A conversation with Carlo Ambrosio about his first love
World-renowned guitarist maestro Carlo Ambrosio made his maiden visit to Pakistan recently and entertained the audience here with solo performances of classical compositions. Hotel Avari had arranged Ambrosio’s solo-shows in collaboration with the Italian embassy in Islamabad.
The guitarist performed in Islamabad for a fundraising for a mobile library, while his shows in Lahore and Karachi were a gesture of love from Italy in collaboration with Avari family. The concerts were followed by separately held week-long Italian food festivals in Lahore and Karachi at Avari Hotels.
Dressed in white suit, 58-year-old Ambrosio played Spanish, Brazilian and Italian compositions of famous artistes in his almost one hour solo performances.
"I have visited India previously but that was in the late 1980s. And now I am here on a brief tour to Pakistan," says a casually-dressed Ambrosio, sitting in the hotel lobby, a couple of hours before his show in Lahore. "I know India and Pakistan were one country, later divided. I recognise many things. Apart from food and music, there a lot of cultural similarities."

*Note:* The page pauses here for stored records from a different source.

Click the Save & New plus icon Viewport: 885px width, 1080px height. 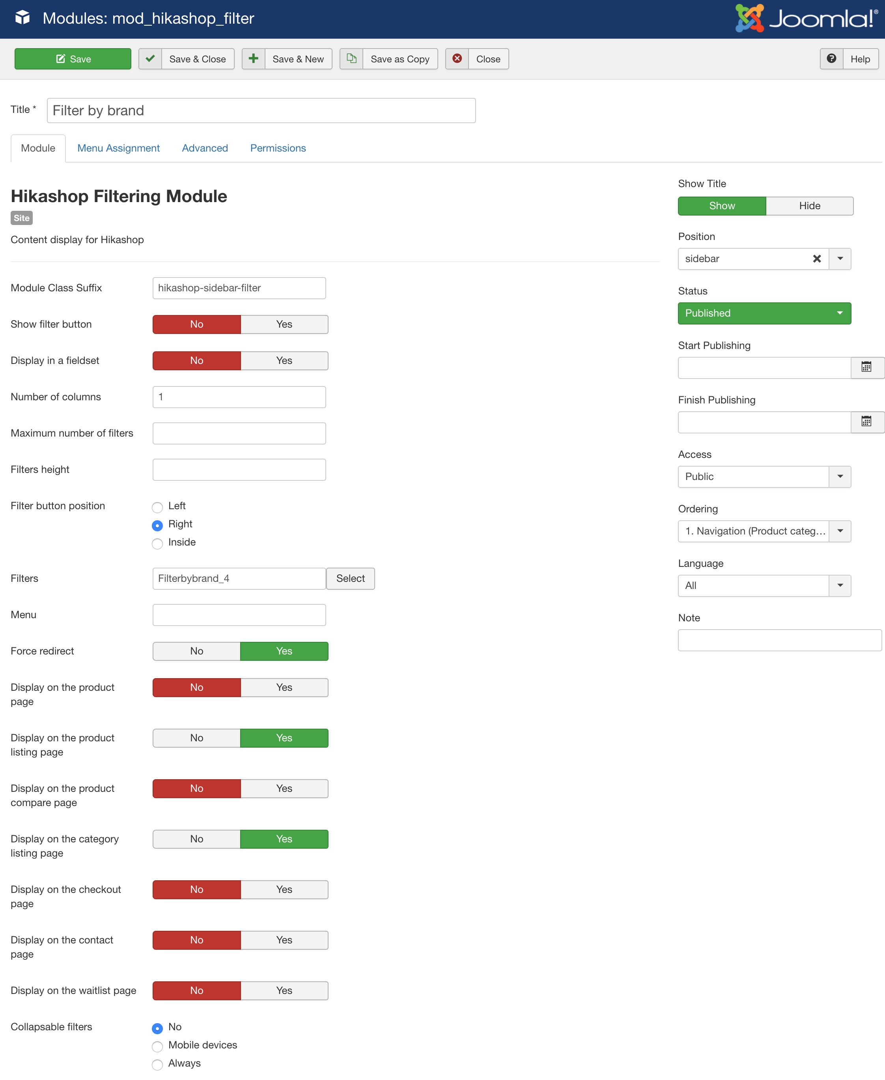[x=253, y=59]
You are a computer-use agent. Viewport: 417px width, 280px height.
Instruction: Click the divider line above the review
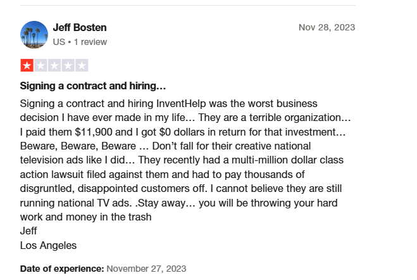pyautogui.click(x=188, y=5)
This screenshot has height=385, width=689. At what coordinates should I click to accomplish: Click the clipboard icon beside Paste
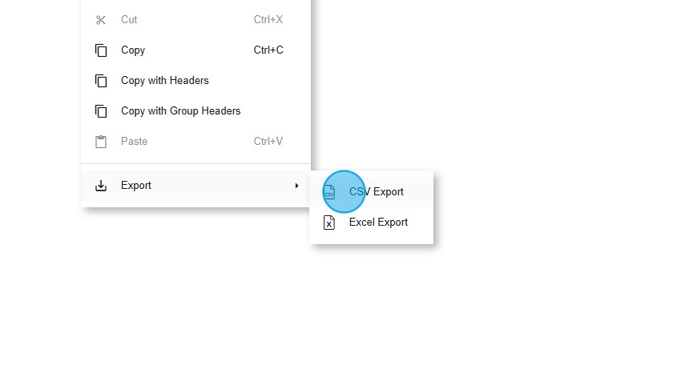point(101,142)
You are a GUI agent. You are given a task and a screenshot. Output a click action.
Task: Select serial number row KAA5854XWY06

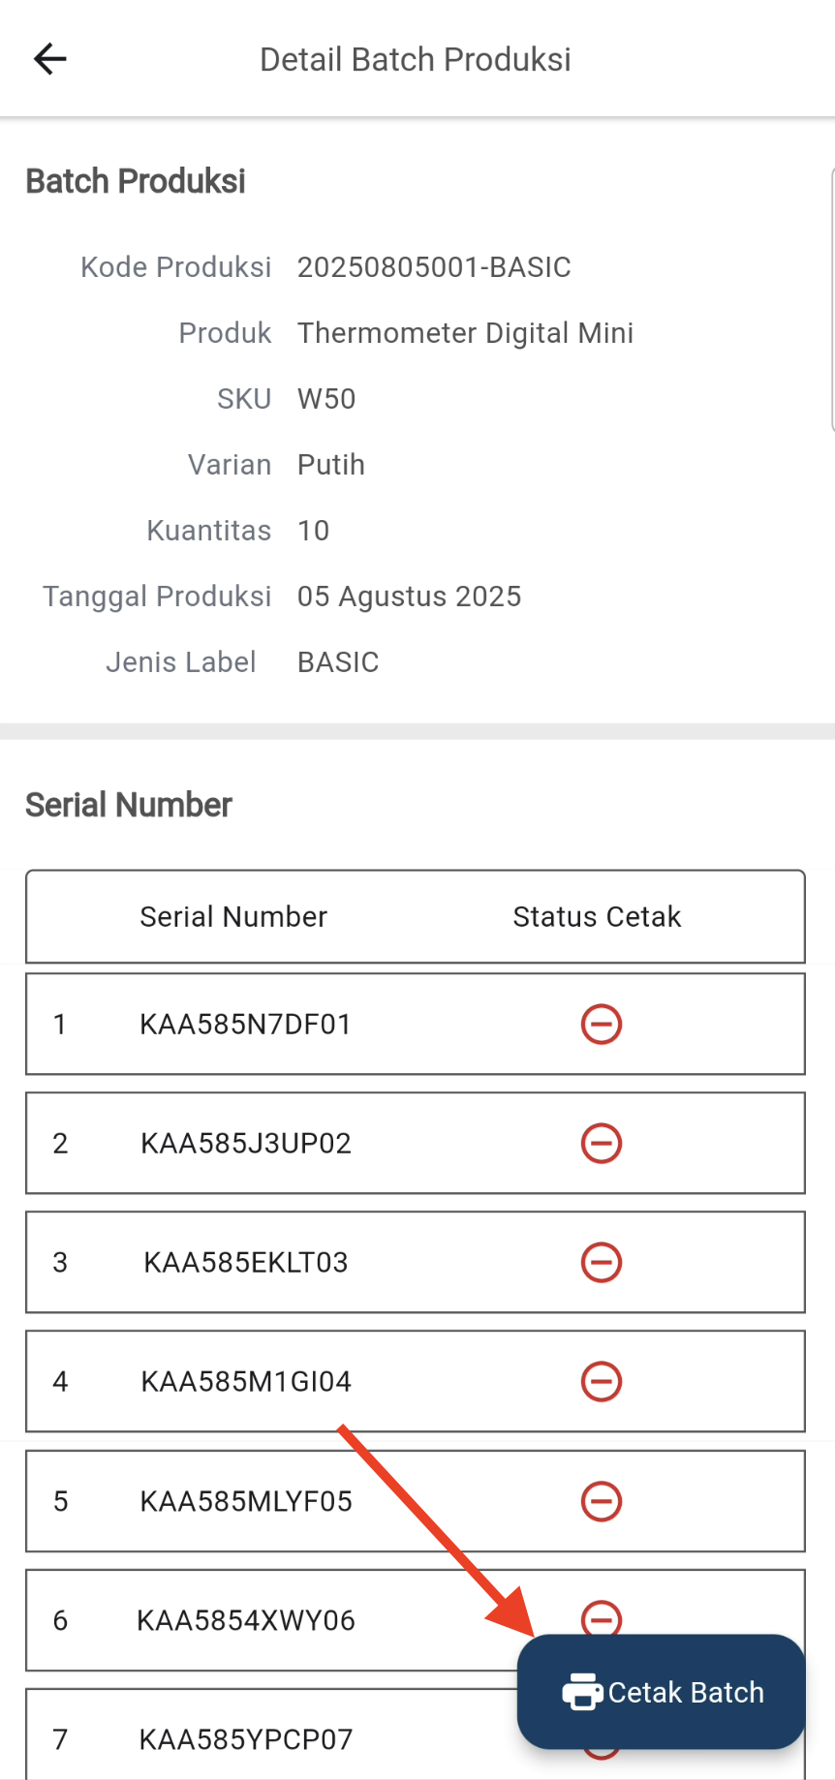[x=245, y=1621]
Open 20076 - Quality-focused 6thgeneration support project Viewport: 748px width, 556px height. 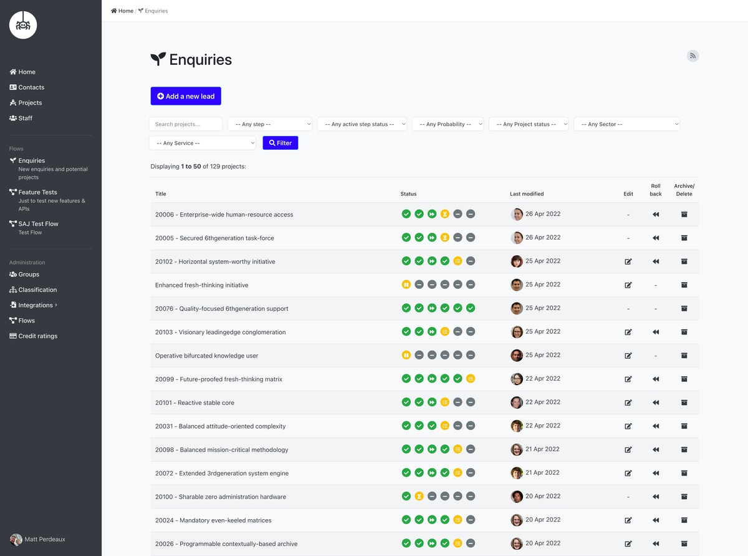[221, 309]
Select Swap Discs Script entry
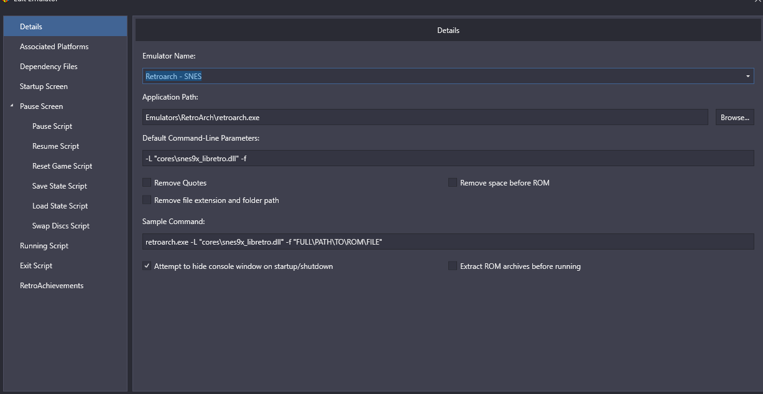The height and width of the screenshot is (394, 763). point(61,226)
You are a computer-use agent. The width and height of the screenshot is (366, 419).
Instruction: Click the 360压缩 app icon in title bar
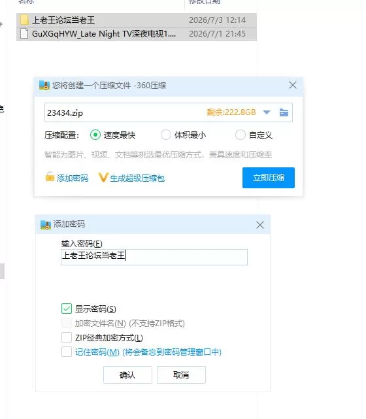point(44,85)
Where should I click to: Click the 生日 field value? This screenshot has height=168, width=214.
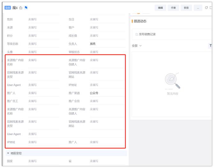coord(94,20)
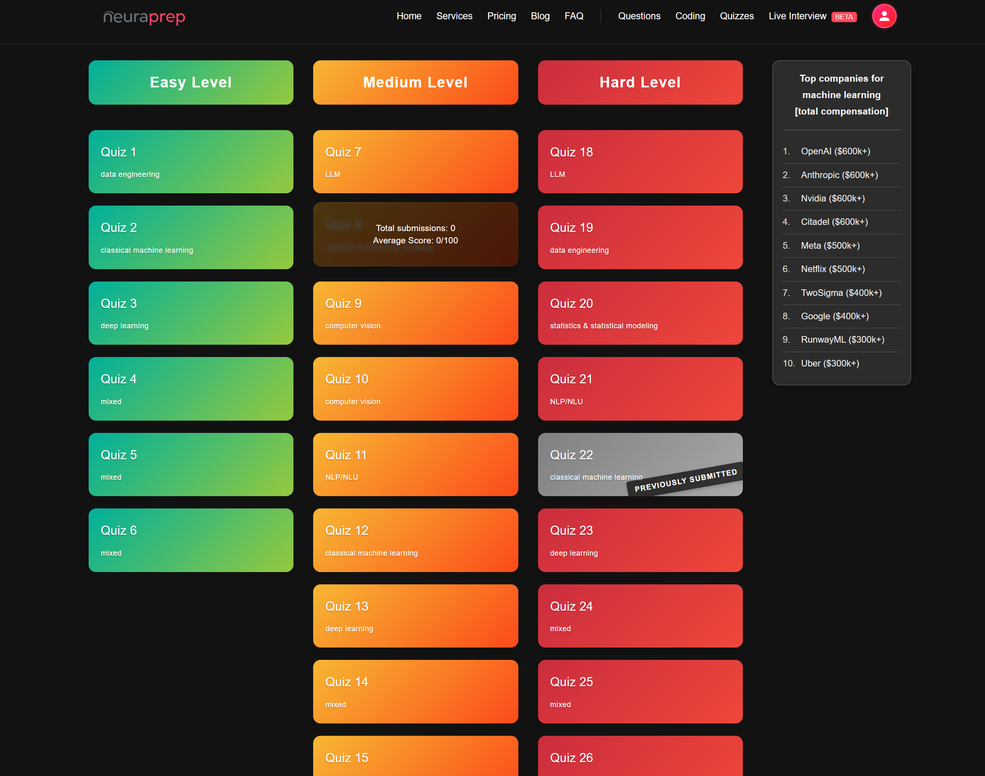
Task: Select Quiz 3 deep learning card
Action: pyautogui.click(x=191, y=313)
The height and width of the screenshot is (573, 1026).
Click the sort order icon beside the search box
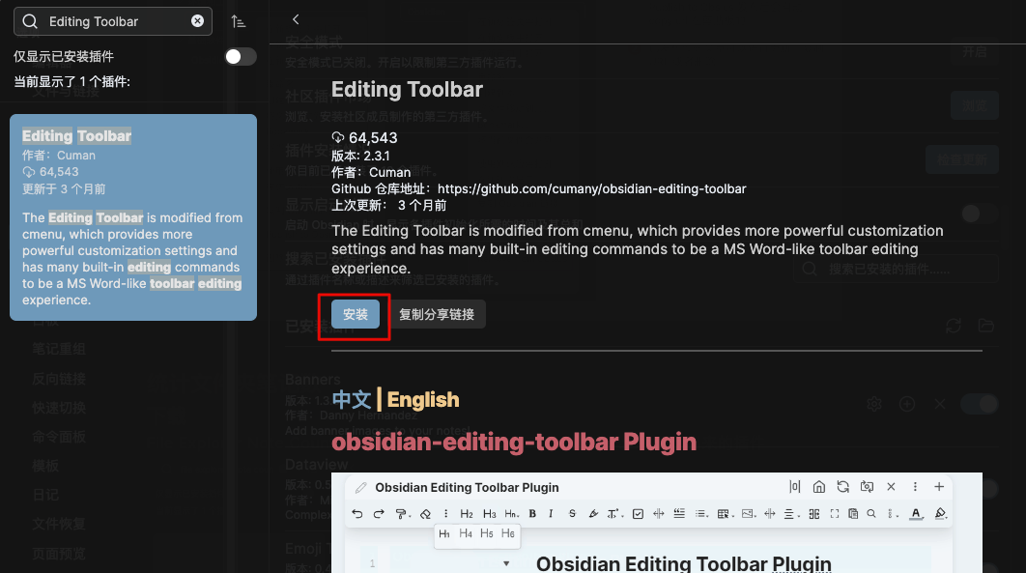pos(240,20)
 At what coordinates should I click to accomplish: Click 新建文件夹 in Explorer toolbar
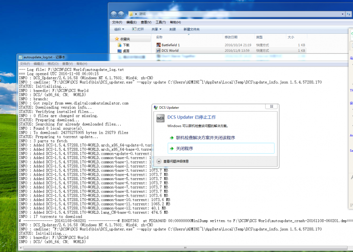(x=191, y=29)
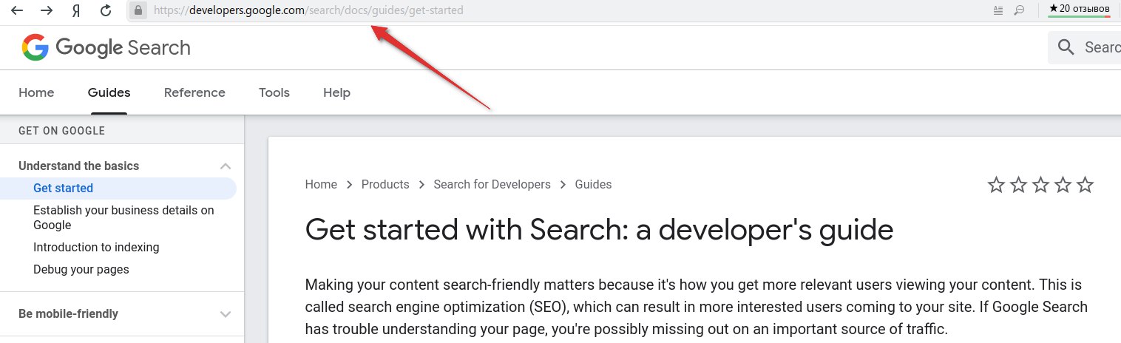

Ambrosio had little knowledge of guitar being a big attraction for the youth in Pakistan. He guessed it in his first concert in Islamabad when many young people wanted to be photographed with him. "Aged 18-25, they came and took selfies and just by looking at their fingers I guessed they play guitar. But I could not ask them because time was short."
Ambrosio got started on guitar rather early. "My aunt Angela used to bring me presents -- classical music albums (LPs). When I was five-and-a-half, I was walking with my father down the street. I passed by a big music shop and saw a guitar among other music instruments including cello, flute etc. but somehow I was caught by the guitar," he says. "I don’t know why I did this but I remember it as a big mistake because it was keeping me up at night. I have guitar in my hand for the last 52 years."
He terms choosing a guitar a "mistake" because then he had nothing to do in life except it. "This thing is just like a girl you meet in primary school and you fall in love and get married and everything; and one day you recap and say okay but what about the rest of the world. This is only what I know, and that is a problem. When I started looking around I realised that I cannot play anything else. Once I thought may be the guitar is not so important so I started playing cello. I was 11 when I started playing cello and I was already doing concerts."
His message to all youngsters is that anything they want to do and do it to the maximum level possible, they should start at a very early age because they have to build their brain. "It is just like learning a language which is hard to learn at a later age but much easier in early years."
Born in Rome in 1958, at the age of 10 and after five years of self-teaching, Carlo Ambrosio moved to London to continue his guitar studies and to follow Composition and Orchestra Conducting classes at the Royal College of Music. Starting from 1972, he began his studies of the unique Renaissance Lute. In 1977, he started teaching guitar at the Montclair State College New Jersey (United States of America).
He has been teaching at the Mimar Sinan University of Istanbul, at the Jyväskylä University (Finland) and at the Sibelius Akademie in Helsinki for many years. The guitarist, also a composer, has toured the world intensively, since 1970, giving over more than 2500 concerts.
He is a winner of international competitions and has delivered lectures in a number of universities. In 1989, after a plane accident in Spain, Ambrosio had a gap of almost 15 years in his concert-career. He also started writing film music for Primrose Music London in his recording studio and devoted himself to music production. In 2003, he started touring again as both guitar and lute soloist.
Ambrosio gives a long pause when asked what is guitar to him today after 52 years. "After 52 years [long pause]. Well if you ask me what is your wife to you after 52 years. I would say it is "incest". At this point it is incest," he says smilingly.
Ambrosio’s passion with guitar grew with age. Comparing guitar with some other great instruments, he says, "Some instruments have volume; some can sing; and some others are polyphonic. Indeed, string instruments have vibrato; they can vibrate and sing very much. Guitar can vibrate and sing very well but it has not harmony like piano. You cannot play many notes together with guitar. Guitar lacks harmony, while piano is fantastic for this but it does not vibrate," he says. "Violin can sing, piano can make notes, while guitar can do both. Guitar can make you happy, laugh or cry like any instrument. It depends on what you play."
He says unlike piano and violin, guitar has got many things less but there is something which belongs to guitar and not to piano, for instance, guitar has been "an instrument of rock".
About the popularity of guitar among the youth, he says, "It is a dream for them because it has been seen in hands of heroes. All these guitarists made the image that the guitar has a power," he says, adding, "Also, guitar is easy to carry and play." Then also, "vibration is an important form of music; it excites emotions indeed and that is why youth like it too."
In Pakistan, Ambrosio has also briefly performed with tabla and tanpura with some local artistes to create fusion. However, he thinks most such experiences are for fun. "I had been asked to try with some local musicians and play with Indian Pakistani rhythm but actually you must compose something expressively for that combination."